Vector- Definition, Features, Types, Examples, Applications, Limitations

 

Vector Definition

A vector is a substance, usually a piece of DNA that carries a sequence of DNA or other genetic material and introduces it into a new cell.

• Vectors act as vehicles to transfer genetic material from one cell to the other for different purposes like multiplying, expressing, or isolation.
• Vectors are used as a tool in molecular cloning procedures so as to introduce the desired DNA insert into a host cell.
• The DNA insert that is transmitted by a vector is termed recombinant DNA, and the process is also known as recombinant DNA technology.
• Usually, the vectors are DNA sequences that carry different parts involved in different functions. Vectors usually have an insert, also known as a transgene, that carries the recombinant DNA and a larger sequence called the backbone of the vector responsible for the structure of the vector.
• Vectors can be classified into different types depending on different characteristics. The selection of vectors thus depends on the purpose of the process.
• Vectors are an important component of the genetic engineering process as these form the basis for the transfer of DNA fragments from one cell to another.
•  Vectors have particular features that carry the gene sequences and enable them to survive within the host cell.
• The process of gene transfer also differs in different vectors where some enter the host cell and get incorporated into the host DNA, whereas the others just pass the genetic material into the host cell and recover themselves.
• Even though vectors are usually DNA sequences, viruses and other particles can also function as vectors in processes like transduction.
• Vectors can be reused for multiple processes as these can be recovered at the end of the process.
• A cloning vector is a category of vectors that are essential for cloning procedures. These vectors have different sequences that enable them to initiate replication in host cells as well as propagate within the host.

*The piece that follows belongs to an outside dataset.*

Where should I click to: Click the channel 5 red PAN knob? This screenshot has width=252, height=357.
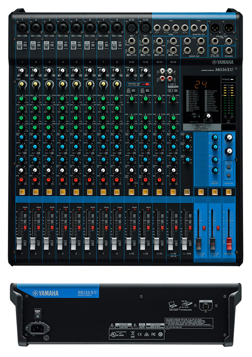pyautogui.click(x=76, y=180)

Characteristics or Features of vectors

The following are some of the characteristic features of vectors;

1. Vectors should be capable of replicating autonomously, which, in turn, depends on the presence of particular sequences in the vector that enables them to initiate replication and propagation within the host cell. Some vectors might even have sequences that allow the production of proteins essential for the inserted DNA, regulation of the process, and further transfer of the insert between different vectors.
2. The size of an ideal vector should also be small enough for it to be incorporated into the host genome. The small size of the vector also enables it to incorporate a large-sized insert for transfer.
3. Vectors should be easy to isolate and purify as these need to be recovered and reused for multiple processes. 
4. For a vector to be effective, these should also have certain components that facilitate the process of determining whether the host cell has received the vector. Most vectors used in this process have a gene that either provides resistance to an antibiotic or produces a particular type of protein. These components are called marker genes.
5. Many vectors also require unique restriction enzyme recognition sites that enable the insertion of the vector DNA in the presence of specific restriction enzymes. However, many vectors have been designed with a series of restriction sites close to multiple cloning sites that increases the possible restriction enzymes that can be used to digest the sequence.
6. The introduction of vectors into the host cell should be easy, which depends on a number of factors.
7. In the case of gene transfer processes, it is important that the vector is capable of integrating itself or the recombinant DNA into the genome of the host cell.
8. It is important that the introduction of recombinant DNA into the vector doesn’t affect the replication cycle of the vector.

Types of vectors

Vectors can be classified into different groups depending on the purpose of the process and the type of particles used in the process. The following are the commonly studied group of vectors that are used for different purposes;

1. Cloning vectors

• Cloning vectors are vectors that are capable of replicating autonomously and thus are used for the replication of the recombinant DNA within the host cell.
• Cloning vectors are responsible for the determination of which host cells are appropriate for replicating a particular DNA segment.
• Cloning vectors are of further different types that are defined by different features unique to each type of vector.

DNA Cloning Vectors

a. Plasmid vector

• Plasmids are small extrachromosomal circular DNA molecules capable of replicating autonomously within the host cell.
• These are also termed as the workhorse cloning vector in recombinant DNA technology.
• Plasmids are widely used as vectors in all three domains of life; however, these are frequently used in bacteria and yeasts.
• The most important feature of plasmids that makes them one of the best vectors is their small size. The small size of the plasmid facilitates the separation of recombinant DNA from the host’s genomic DNA.
• The size of plasmids ranges from a few thousand base pairs to more than 100 kilobases. The small size of the vector does, however, affect the maximum size of the insert DNA it can carry.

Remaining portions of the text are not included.